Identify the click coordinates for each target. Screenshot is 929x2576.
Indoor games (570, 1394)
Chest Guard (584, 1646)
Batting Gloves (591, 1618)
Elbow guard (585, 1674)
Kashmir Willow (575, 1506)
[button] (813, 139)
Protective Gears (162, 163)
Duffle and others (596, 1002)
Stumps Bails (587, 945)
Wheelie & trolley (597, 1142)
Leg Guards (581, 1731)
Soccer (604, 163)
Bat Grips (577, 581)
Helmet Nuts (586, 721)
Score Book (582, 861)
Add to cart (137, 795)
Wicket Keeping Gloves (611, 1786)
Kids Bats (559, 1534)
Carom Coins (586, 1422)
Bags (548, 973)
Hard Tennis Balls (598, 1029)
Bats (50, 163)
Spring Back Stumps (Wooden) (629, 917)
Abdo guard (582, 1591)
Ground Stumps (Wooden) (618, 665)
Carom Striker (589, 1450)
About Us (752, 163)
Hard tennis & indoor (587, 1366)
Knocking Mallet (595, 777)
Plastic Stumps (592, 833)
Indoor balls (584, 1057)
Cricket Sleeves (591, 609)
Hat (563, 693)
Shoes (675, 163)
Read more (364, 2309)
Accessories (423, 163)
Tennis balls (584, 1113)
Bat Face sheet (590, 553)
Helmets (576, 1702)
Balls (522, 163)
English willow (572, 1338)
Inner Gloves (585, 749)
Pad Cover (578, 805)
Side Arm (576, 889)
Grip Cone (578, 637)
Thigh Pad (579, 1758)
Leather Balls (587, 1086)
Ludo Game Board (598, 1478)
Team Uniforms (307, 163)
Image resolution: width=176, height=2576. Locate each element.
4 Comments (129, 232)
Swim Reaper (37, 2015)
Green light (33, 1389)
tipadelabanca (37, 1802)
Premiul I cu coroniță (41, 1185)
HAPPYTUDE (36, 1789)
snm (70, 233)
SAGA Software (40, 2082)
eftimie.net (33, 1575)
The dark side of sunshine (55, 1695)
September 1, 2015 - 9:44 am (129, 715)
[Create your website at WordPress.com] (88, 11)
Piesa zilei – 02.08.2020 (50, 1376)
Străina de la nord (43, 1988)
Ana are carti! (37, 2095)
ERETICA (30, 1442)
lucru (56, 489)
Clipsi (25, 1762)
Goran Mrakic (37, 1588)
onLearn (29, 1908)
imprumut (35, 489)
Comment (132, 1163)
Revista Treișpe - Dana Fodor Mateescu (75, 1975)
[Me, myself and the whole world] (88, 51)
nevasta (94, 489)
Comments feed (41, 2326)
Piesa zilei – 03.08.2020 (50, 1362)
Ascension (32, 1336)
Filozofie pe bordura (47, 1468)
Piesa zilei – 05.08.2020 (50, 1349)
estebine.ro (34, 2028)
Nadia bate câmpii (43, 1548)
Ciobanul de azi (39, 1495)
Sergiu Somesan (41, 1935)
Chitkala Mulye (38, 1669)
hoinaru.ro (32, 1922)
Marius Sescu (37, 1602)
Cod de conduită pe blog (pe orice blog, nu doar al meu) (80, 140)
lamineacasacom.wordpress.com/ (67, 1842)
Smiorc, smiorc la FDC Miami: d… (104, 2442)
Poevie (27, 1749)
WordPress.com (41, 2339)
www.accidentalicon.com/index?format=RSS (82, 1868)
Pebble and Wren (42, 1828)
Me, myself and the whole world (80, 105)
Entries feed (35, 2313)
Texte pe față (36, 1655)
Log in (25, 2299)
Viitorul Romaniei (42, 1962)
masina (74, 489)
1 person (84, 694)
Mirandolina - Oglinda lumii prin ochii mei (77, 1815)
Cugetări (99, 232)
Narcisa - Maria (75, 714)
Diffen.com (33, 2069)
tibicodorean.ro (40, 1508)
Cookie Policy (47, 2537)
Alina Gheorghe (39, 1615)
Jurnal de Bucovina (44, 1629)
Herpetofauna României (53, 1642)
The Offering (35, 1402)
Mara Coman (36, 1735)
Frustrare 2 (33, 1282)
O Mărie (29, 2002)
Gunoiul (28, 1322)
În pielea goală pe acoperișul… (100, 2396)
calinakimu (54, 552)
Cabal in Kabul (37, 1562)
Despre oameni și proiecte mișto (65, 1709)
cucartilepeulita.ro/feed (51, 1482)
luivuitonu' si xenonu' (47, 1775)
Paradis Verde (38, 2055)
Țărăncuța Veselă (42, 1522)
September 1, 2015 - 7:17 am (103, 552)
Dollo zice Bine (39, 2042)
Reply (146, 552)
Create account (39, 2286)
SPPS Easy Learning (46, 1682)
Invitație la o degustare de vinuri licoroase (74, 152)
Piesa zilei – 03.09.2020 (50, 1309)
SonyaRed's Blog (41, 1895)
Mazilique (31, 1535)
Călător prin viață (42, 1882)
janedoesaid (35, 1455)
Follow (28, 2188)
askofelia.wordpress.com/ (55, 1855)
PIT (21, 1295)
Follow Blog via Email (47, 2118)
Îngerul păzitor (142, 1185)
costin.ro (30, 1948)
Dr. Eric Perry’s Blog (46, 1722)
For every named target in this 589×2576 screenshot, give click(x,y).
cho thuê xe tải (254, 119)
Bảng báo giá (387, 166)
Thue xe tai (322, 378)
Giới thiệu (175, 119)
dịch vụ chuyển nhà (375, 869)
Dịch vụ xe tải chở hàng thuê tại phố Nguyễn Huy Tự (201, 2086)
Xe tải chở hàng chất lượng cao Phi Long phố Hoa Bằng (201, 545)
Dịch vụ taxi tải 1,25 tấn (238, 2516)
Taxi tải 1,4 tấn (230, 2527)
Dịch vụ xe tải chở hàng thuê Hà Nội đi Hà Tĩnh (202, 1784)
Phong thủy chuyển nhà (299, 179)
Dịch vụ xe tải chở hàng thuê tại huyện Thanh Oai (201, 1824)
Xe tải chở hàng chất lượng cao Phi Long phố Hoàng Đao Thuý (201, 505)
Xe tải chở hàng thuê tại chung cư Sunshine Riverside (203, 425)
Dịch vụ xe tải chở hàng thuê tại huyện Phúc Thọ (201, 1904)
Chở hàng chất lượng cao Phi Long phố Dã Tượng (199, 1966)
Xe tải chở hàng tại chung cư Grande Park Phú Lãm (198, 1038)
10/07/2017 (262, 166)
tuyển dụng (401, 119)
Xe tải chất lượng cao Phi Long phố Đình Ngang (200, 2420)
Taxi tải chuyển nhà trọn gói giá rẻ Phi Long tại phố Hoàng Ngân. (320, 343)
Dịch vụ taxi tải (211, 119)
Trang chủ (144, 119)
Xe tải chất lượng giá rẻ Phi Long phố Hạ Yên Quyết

§ **Exercise**
Your answer must be every record above, repeated exactly.

§ **Task response**
Identify the click coordinates for each target. Screenshot is 929x2576.
Indoor games (570, 1394)
Chest Guard (584, 1646)
Batting Gloves (591, 1618)
Elbow guard (585, 1674)
Kashmir Willow (575, 1506)
[button] (813, 139)
Protective Gears (162, 163)
Duffle and others (596, 1002)
Stumps Bails (587, 945)
Wheelie & trolley (597, 1142)
Leg Guards (581, 1731)
Soccer (604, 163)
Bat Grips (577, 581)
Helmet Nuts (586, 721)
Score Book (582, 861)
Add to cart (137, 795)
Wicket Keeping Gloves (611, 1786)
Kids Bats (559, 1534)
Carom Coins (586, 1422)
Bags (548, 973)
Hard Tennis Balls (598, 1029)
Bats (50, 163)
Spring Back Stumps (Wooden) (629, 917)
Abdo guard (582, 1591)
Ground Stumps (Wooden) (618, 665)
Carom Striker (589, 1450)
About Us (752, 163)
Hard tennis & indoor (587, 1366)
Knocking Mallet (595, 777)
Plastic Stumps (592, 833)
Indoor balls (584, 1057)
Cricket Sleeves (591, 609)
Hat (563, 693)
Shoes (675, 163)
Read more (364, 2309)
Accessories (423, 163)
Tennis balls (584, 1113)
Bat Face sheet (590, 553)
Helmets (576, 1702)
Balls (522, 163)
English willow (572, 1338)
Inner Gloves (585, 749)
Pad Cover (578, 805)
Side Arm (576, 889)
Grip Cone (578, 637)
Thigh Pad (579, 1758)
Leather Balls (587, 1086)
Ludo Game Board (598, 1478)
Team Uniforms (307, 163)
Image resolution: width=176, height=2576. Locate each element.
4 Comments (129, 232)
Swim Reaper (37, 2015)
Green light (33, 1389)
tipadelabanca (37, 1802)
Premiul I cu coroniță (41, 1185)
HAPPYTUDE (36, 1789)
snm (70, 233)
SAGA Software (40, 2082)
eftimie.net (33, 1575)
The dark side of sunshine (55, 1695)
September 1, 2015 - 9:44 am (129, 715)
[Create your website at WordPress.com] (88, 11)
Piesa zilei – 02.08.2020 (50, 1376)
Străina de la nord (43, 1988)
Ana are carti! (37, 2095)
ERETICA (30, 1442)
lucru (56, 489)
Clipsi (25, 1762)
Goran Mrakic (37, 1588)
onLearn (29, 1908)
imprumut (35, 489)
Comment (132, 1163)
Revista Treișpe - Dana Fodor Mateescu (75, 1975)
[Me, myself and the whole world] (88, 51)
nevasta (94, 489)
Comments feed (41, 2326)
Piesa zilei – 03.08.2020 (50, 1362)
Ascension (32, 1336)
Filozofie pe bordura (47, 1468)
Piesa zilei – 05.08.2020 (50, 1349)
estebine.ro (34, 2028)
Nadia bate câmpii (43, 1548)
Ciobanul de azi (39, 1495)
Sergiu Somesan (41, 1935)
Chitkala Mulye (38, 1669)
hoinaru.ro (32, 1922)
Marius Sescu (37, 1602)
Cod de conduită pe blog (pe orice blog, nu doar al meu) (80, 140)
lamineacasacom.wordpress.com/ (67, 1842)
Smiorc, smiorc la FDC Miami: d… (104, 2442)
Poevie (27, 1749)
WordPress.com (41, 2339)
www.accidentalicon.com/index?format=RSS (82, 1868)
Pebble and Wren (42, 1828)
Me, myself and the whole world (80, 105)
Entries feed (35, 2313)
Texte pe față (36, 1655)
Log in (25, 2299)
Viitorul Romaniei (42, 1962)
masina (74, 489)
1 person (84, 694)
Mirandolina - Oglinda lumii prin ochii mei (77, 1815)
Cugetări (99, 232)
Narcisa - Maria (75, 714)
Diffen.com (33, 2069)
tibicodorean.ro (40, 1508)
Cookie Policy (47, 2537)
Alina Gheorghe (39, 1615)
Jurnal de Bucovina (44, 1629)
Herpetofauna României (53, 1642)
The Offering (35, 1402)
Mara Coman (36, 1735)
Frustrare 2 (33, 1282)
O Mărie (29, 2002)
Gunoiul (28, 1322)
În pielea goală pe acoperișul… (100, 2396)
calinakimu (54, 552)
Cabal in Kabul (37, 1562)
Despre oameni și proiecte mișto (65, 1709)
cucartilepeulita.ro/feed (51, 1482)
luivuitonu' si xenonu' (47, 1775)
Paradis Verde (38, 2055)
Țărăncuța Veselă (42, 1522)
September 1, 2015 - 7:17 am (103, 552)
Dollo zice Bine (39, 2042)
Reply (146, 552)
Create account (39, 2286)
SPPS Easy Learning (46, 1682)
Invitație la o degustare de vinuri licoroase (74, 152)
Piesa zilei – 03.09.2020 (50, 1309)
SonyaRed's Blog (41, 1895)
Mazilique (31, 1535)
Călător prin viață (42, 1882)
janedoesaid (35, 1455)
Follow (28, 2188)
askofelia.wordpress.com/ (55, 1855)
PIT (21, 1295)
Follow Blog via Email (47, 2118)
Îngerul păzitor (142, 1185)
costin.ro (30, 1948)
Dr. Eric Perry’s Blog (46, 1722)
For every named target in this 589×2576 screenshot, give click(x,y).
cho thuê xe tải (254, 119)
Bảng báo giá (387, 166)
Thue xe tai (322, 378)
Giới thiệu (175, 119)
dịch vụ chuyển nhà (375, 869)
Dịch vụ xe tải chở hàng thuê tại phố Nguyễn Huy Tự (201, 2086)
Xe tải chở hàng chất lượng cao Phi Long phố Hoa Bằng (201, 545)
Dịch vụ taxi tải 1,25 tấn (238, 2516)
Taxi tải 1,4 tấn (230, 2527)
Dịch vụ xe tải chở hàng thuê Hà Nội đi Hà Tĩnh (202, 1784)
Phong thủy chuyển nhà (299, 179)
Dịch vụ xe tải chở hàng thuê tại huyện Thanh Oai (201, 1824)
Xe tải chở hàng chất lượng cao Phi Long phố Hoàng Đao Thuý (201, 505)
Xe tải chở hàng thuê tại chung cư Sunshine Riverside (203, 425)
Dịch vụ xe tải chở hàng thuê tại huyện Phúc Thọ (201, 1904)
Chở hàng chất lượng cao Phi Long phố Dã Tượng (199, 1966)
Xe tải chở hàng tại chung cư Grande Park Phú Lãm (198, 1038)
10/07/2017 (262, 166)
tuyển dụng (401, 119)
Xe tải chất lượng cao Phi Long phố Đình Ngang (200, 2420)
Taxi tải chuyển nhà trọn gói giá rẻ Phi Long tại phố Hoàng Ngân. (320, 343)
Dịch vụ taxi tải (211, 119)
Trang chủ (144, 119)
Xe tải chất lượng giá rẻ Phi Long phố Hạ Yên Quyết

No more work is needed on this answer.